Source records
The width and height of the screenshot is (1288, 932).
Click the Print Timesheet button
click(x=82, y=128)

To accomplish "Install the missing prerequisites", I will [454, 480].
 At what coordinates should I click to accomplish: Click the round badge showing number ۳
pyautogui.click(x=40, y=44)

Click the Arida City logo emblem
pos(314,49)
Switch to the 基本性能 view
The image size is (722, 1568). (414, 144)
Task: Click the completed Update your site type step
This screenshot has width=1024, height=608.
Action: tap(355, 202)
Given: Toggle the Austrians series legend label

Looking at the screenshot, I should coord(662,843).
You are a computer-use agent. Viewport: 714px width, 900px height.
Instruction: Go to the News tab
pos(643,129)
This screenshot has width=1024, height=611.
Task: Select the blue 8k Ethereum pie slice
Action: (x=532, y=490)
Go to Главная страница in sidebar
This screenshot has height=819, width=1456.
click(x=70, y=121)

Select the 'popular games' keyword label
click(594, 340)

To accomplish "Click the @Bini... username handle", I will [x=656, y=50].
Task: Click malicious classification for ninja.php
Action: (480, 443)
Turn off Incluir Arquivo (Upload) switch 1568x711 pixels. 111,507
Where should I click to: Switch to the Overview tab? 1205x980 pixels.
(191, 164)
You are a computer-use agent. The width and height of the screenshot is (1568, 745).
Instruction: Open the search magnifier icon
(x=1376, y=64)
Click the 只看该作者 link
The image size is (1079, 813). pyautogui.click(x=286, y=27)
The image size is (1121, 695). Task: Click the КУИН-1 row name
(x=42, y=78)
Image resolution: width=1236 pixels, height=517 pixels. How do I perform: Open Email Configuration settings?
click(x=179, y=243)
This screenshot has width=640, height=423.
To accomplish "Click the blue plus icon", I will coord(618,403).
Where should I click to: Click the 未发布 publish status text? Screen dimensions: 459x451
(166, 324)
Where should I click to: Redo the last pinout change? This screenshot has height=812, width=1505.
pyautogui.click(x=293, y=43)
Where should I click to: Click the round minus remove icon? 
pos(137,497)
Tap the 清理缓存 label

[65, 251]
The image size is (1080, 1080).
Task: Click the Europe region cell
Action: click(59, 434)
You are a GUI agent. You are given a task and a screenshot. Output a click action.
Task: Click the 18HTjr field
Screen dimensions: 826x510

◆ TASK TO CARRY OUT ◆
Rewrite all the entries above, changing each "Instruction" to "Goal" and leaving everything else as it is.

◆ ANSWER FOR THE TASK ◆
The width and height of the screenshot is (1288, 932).
Click the Print Timesheet button
click(x=82, y=128)

To accomplish "Install the missing prerequisites", I will [454, 480].
 At what coordinates should I click to accomplish: Click the round badge showing number ۳
pyautogui.click(x=40, y=44)

Click the Arida City logo emblem
pos(314,49)
Switch to the 基本性能 view
The image size is (722, 1568). (414, 144)
Task: Click the completed Update your site type step
This screenshot has width=1024, height=608.
Action: tap(355, 202)
Given: Toggle the Austrians series legend label

Looking at the screenshot, I should coord(662,843).
You are a computer-use agent. Viewport: 714px width, 900px height.
Goal: Go to the News tab
pos(643,129)
This screenshot has width=1024, height=611.
Task: Select the blue 8k Ethereum pie slice
Action: (x=532, y=490)
Go to Главная страница in sidebar
This screenshot has height=819, width=1456.
click(x=70, y=121)

Select the 'popular games' keyword label
click(594, 340)

To accomplish "Click the @Bini... username handle", I will [x=656, y=50].
Task: Click malicious classification for ninja.php
Action: (480, 443)
Turn off Incluir Arquivo (Upload) switch 1568x711 pixels. 111,507
Where should I click to: Switch to the Overview tab? 1205x980 pixels.
(191, 164)
You are a computer-use agent. The width and height of the screenshot is (1568, 745).
Goal: Open the search magnifier icon
(x=1376, y=64)
Click the 只看该作者 link
The image size is (1079, 813). pyautogui.click(x=286, y=27)
The image size is (1121, 695). Task: Click the КУИН-1 row name
(x=42, y=78)
Image resolution: width=1236 pixels, height=517 pixels. How do I perform: Open Email Configuration settings?
click(x=179, y=243)
This screenshot has width=640, height=423.
To accomplish "Click the blue plus icon", I will coord(618,403).
Where should I click to: Click the 未发布 publish status text? Screen dimensions: 459x451
(166, 324)
Where should I click to: Redo the last pinout change? This screenshot has height=812, width=1505.
pyautogui.click(x=293, y=43)
Where should I click to: Click the round minus remove icon? 
pos(137,497)
Tap the 清理缓存 label

[65, 251]
The image size is (1080, 1080).
Task: Click the Europe region cell
Action: click(59, 434)
You are a GUI agent. You are given a task and a screenshot. Output a click action.
Task: Click the 18HTjr field
Screen dimensions: 826x510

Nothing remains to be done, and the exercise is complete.